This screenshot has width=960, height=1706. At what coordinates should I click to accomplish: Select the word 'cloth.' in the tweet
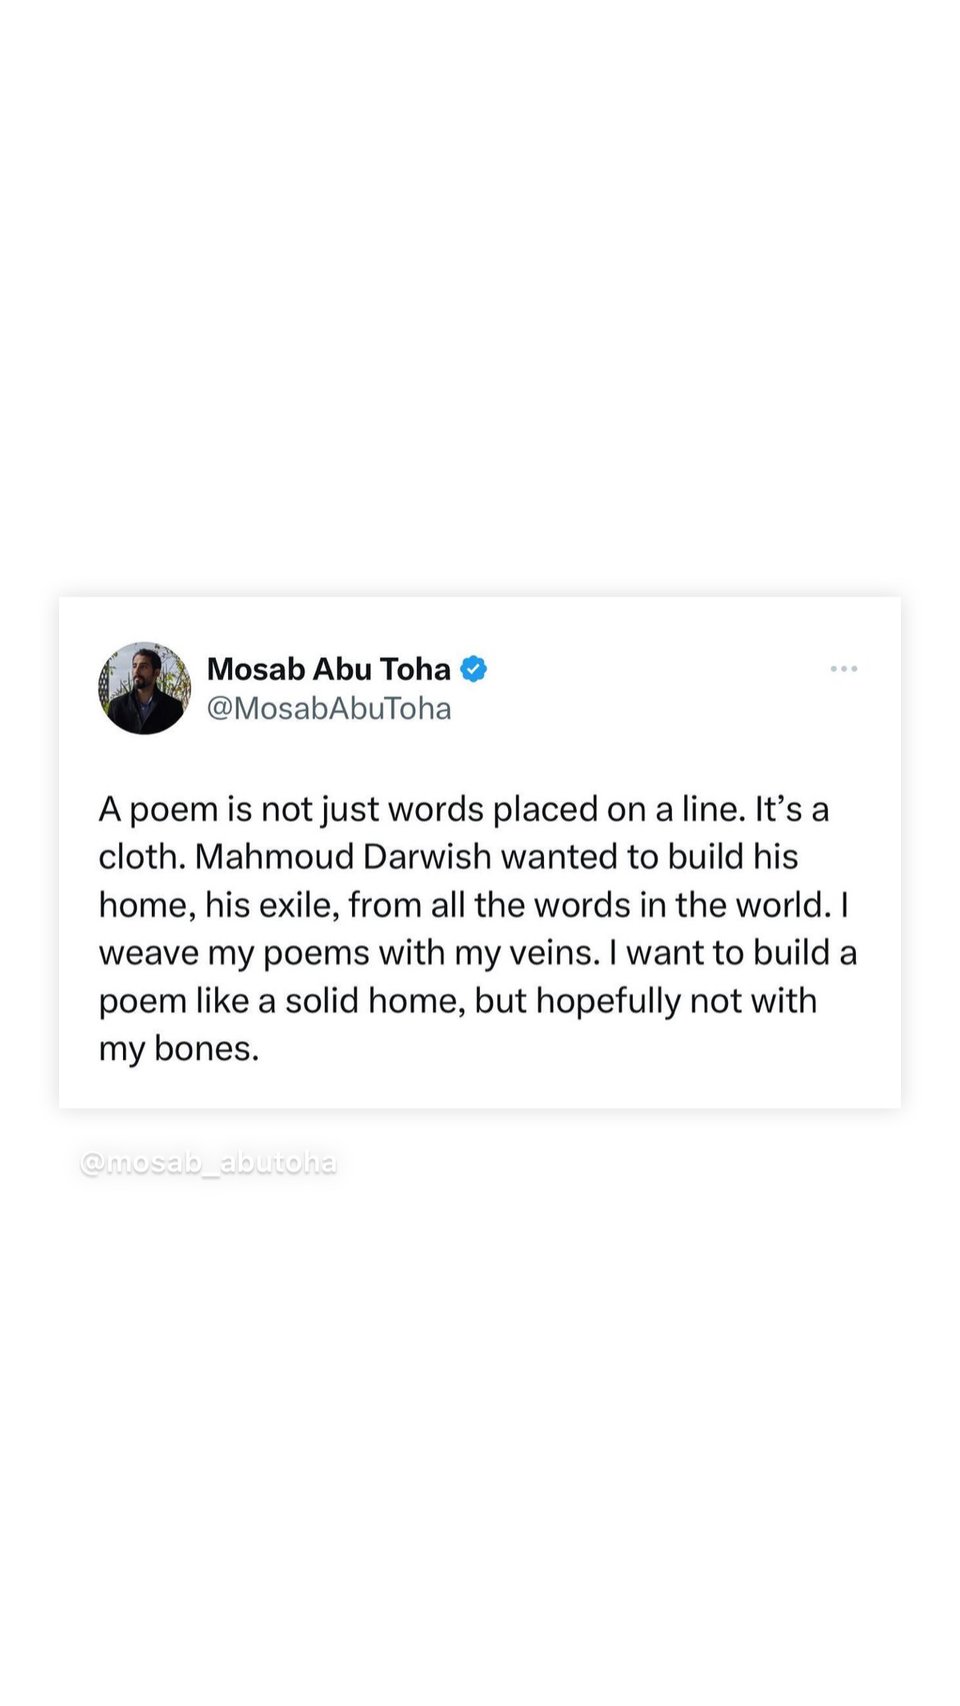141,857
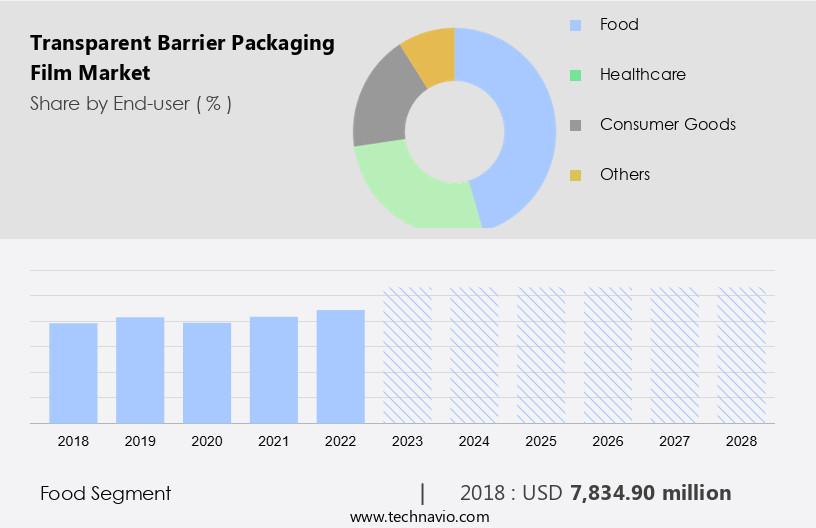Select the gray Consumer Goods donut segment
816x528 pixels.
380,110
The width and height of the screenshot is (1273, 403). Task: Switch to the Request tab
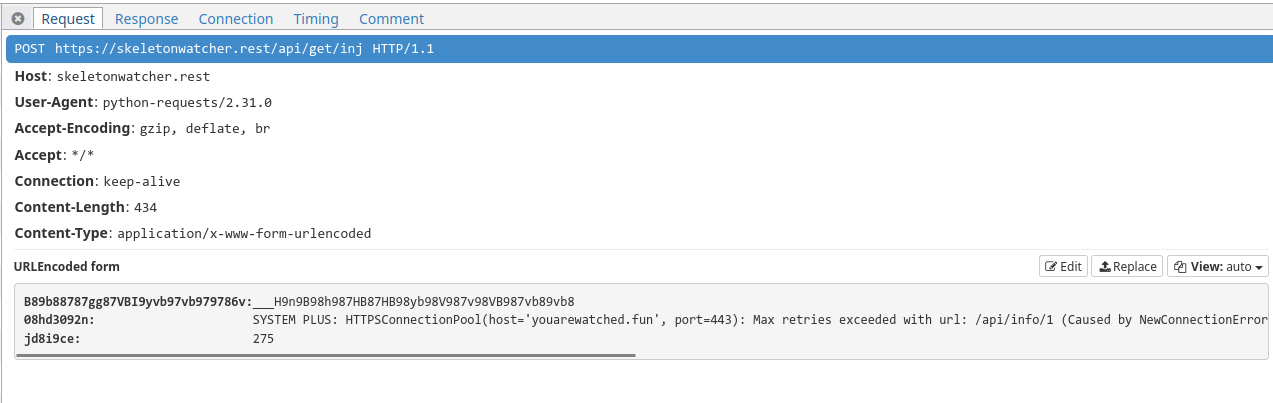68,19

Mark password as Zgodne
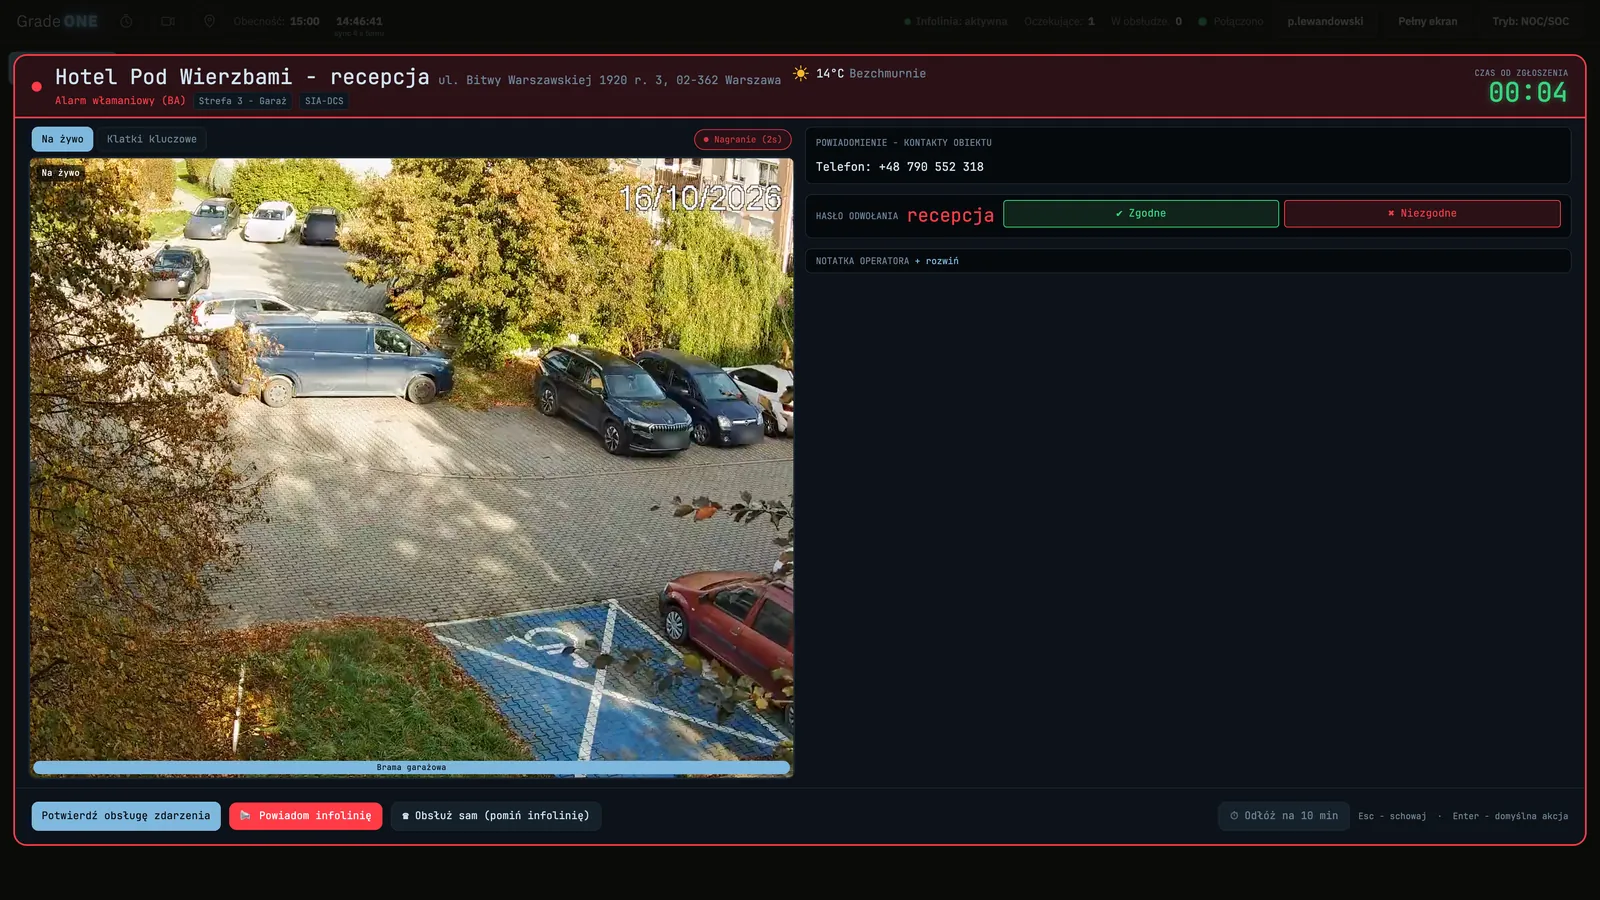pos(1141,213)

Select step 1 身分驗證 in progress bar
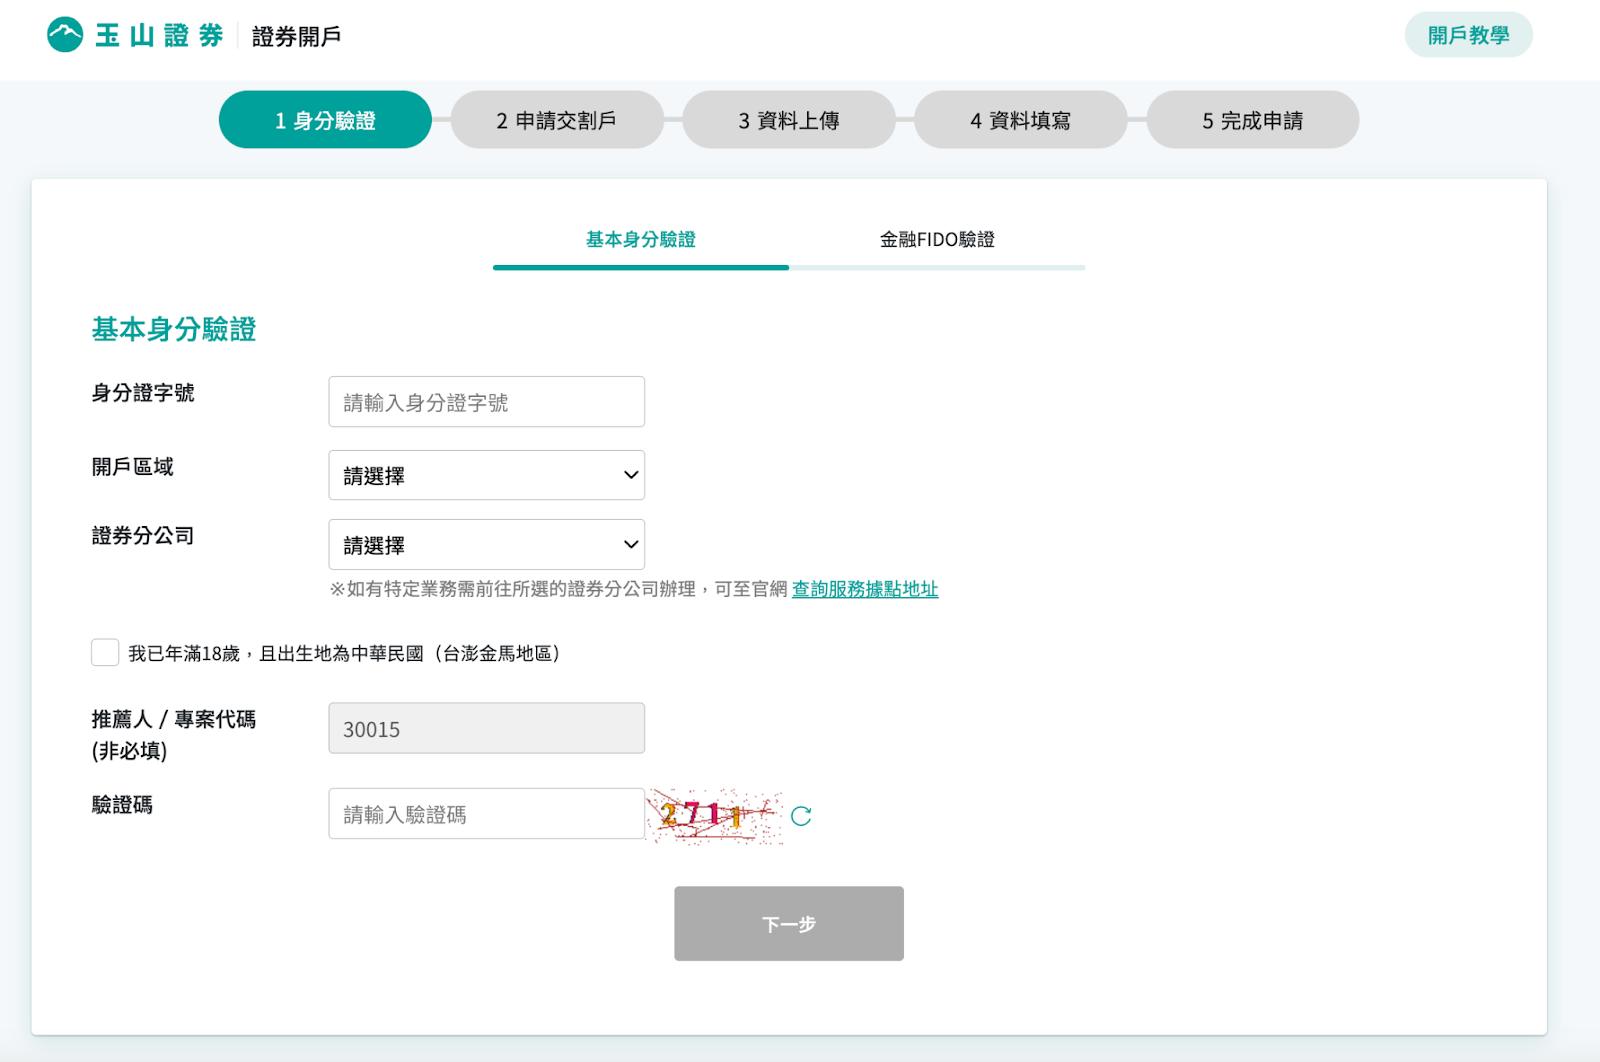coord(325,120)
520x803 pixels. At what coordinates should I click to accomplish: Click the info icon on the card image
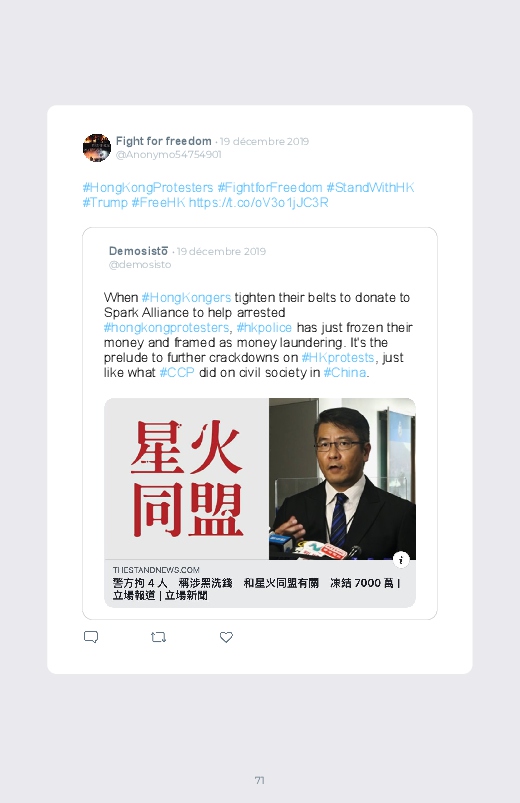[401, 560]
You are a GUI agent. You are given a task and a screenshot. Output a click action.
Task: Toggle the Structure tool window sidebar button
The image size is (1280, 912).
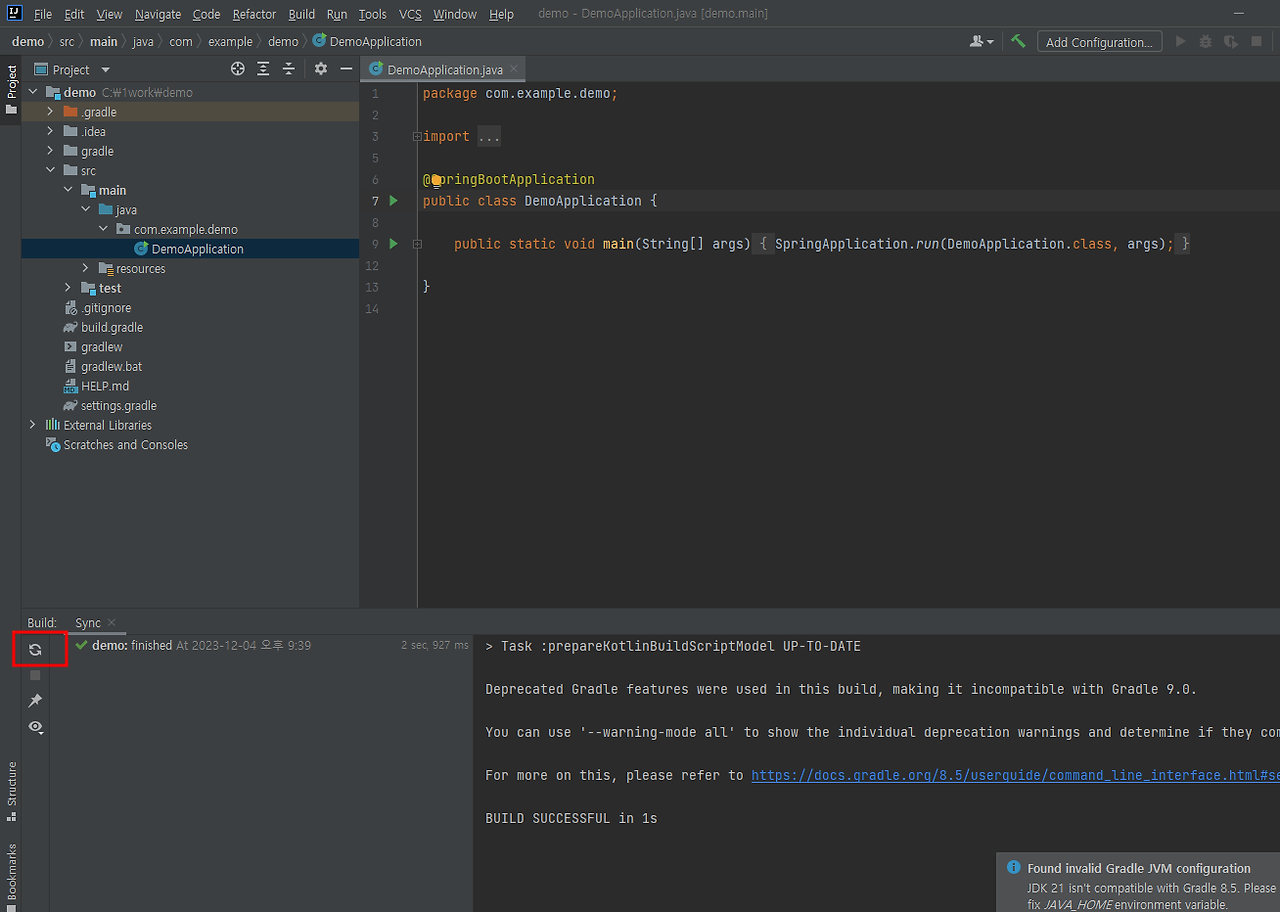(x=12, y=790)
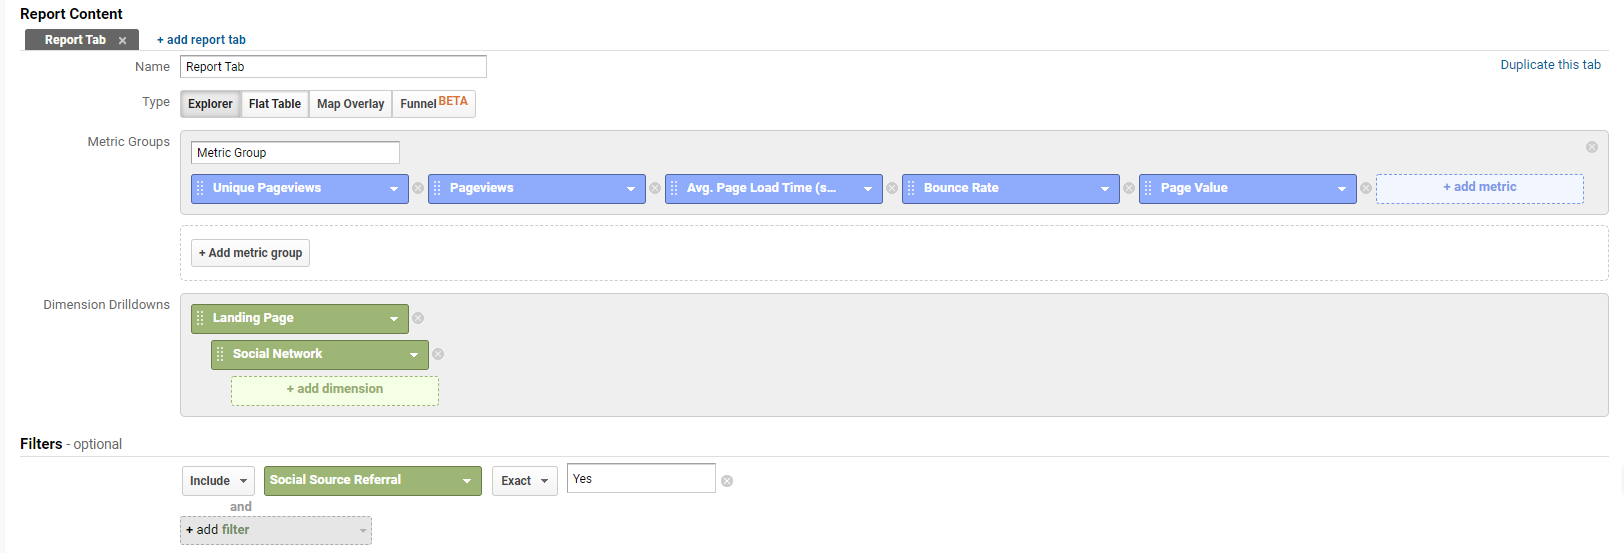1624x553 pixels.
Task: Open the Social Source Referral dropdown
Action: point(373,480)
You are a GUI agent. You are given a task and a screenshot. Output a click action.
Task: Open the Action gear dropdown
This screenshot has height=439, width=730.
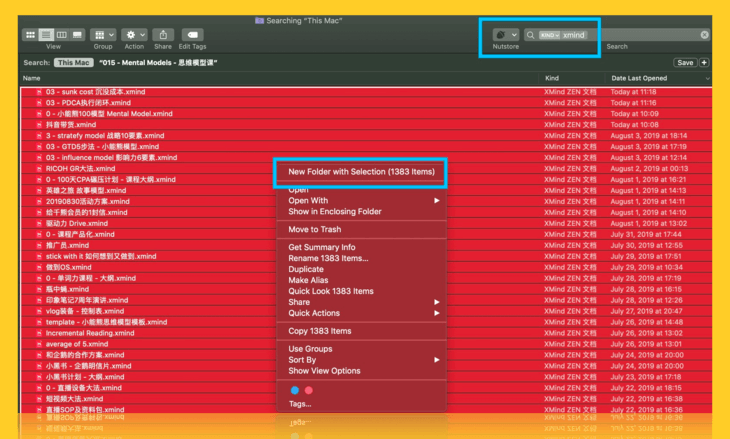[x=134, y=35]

---+---

PROBLEM TO SOLVE :: Give the data again exactly as it appears, but without any images.

FINISHED TASK ::
This screenshot has width=960, height=1706. At what coordinates should I click to accomplish: Select the word 'cloth.' in the tweet
141,857
Select the gray Consumer Goods donut segment
816x528 pixels.
380,110
The width and height of the screenshot is (1273, 403). Task: Switch to the Request tab
68,19

Mark password as Zgodne
pos(1141,213)

Select step 1 身分驗證 in progress bar
coord(325,120)
520x803 pixels. At what coordinates should I click to accomplish: Click the info icon on the card image
[401, 560]
You are a GUI agent. You are given a task and a screenshot. Output a click action.
Task: Toggle the Structure tool window sidebar button
The image size is (1280, 912).
(x=12, y=790)
1624x553 pixels.
Task: Open the Social Source Referral dropdown
Action: point(373,480)
You are a GUI agent. You are given a task and a screenshot. Output a click action.
Task: Open the Action gear dropdown
This screenshot has height=439, width=730.
[x=134, y=35]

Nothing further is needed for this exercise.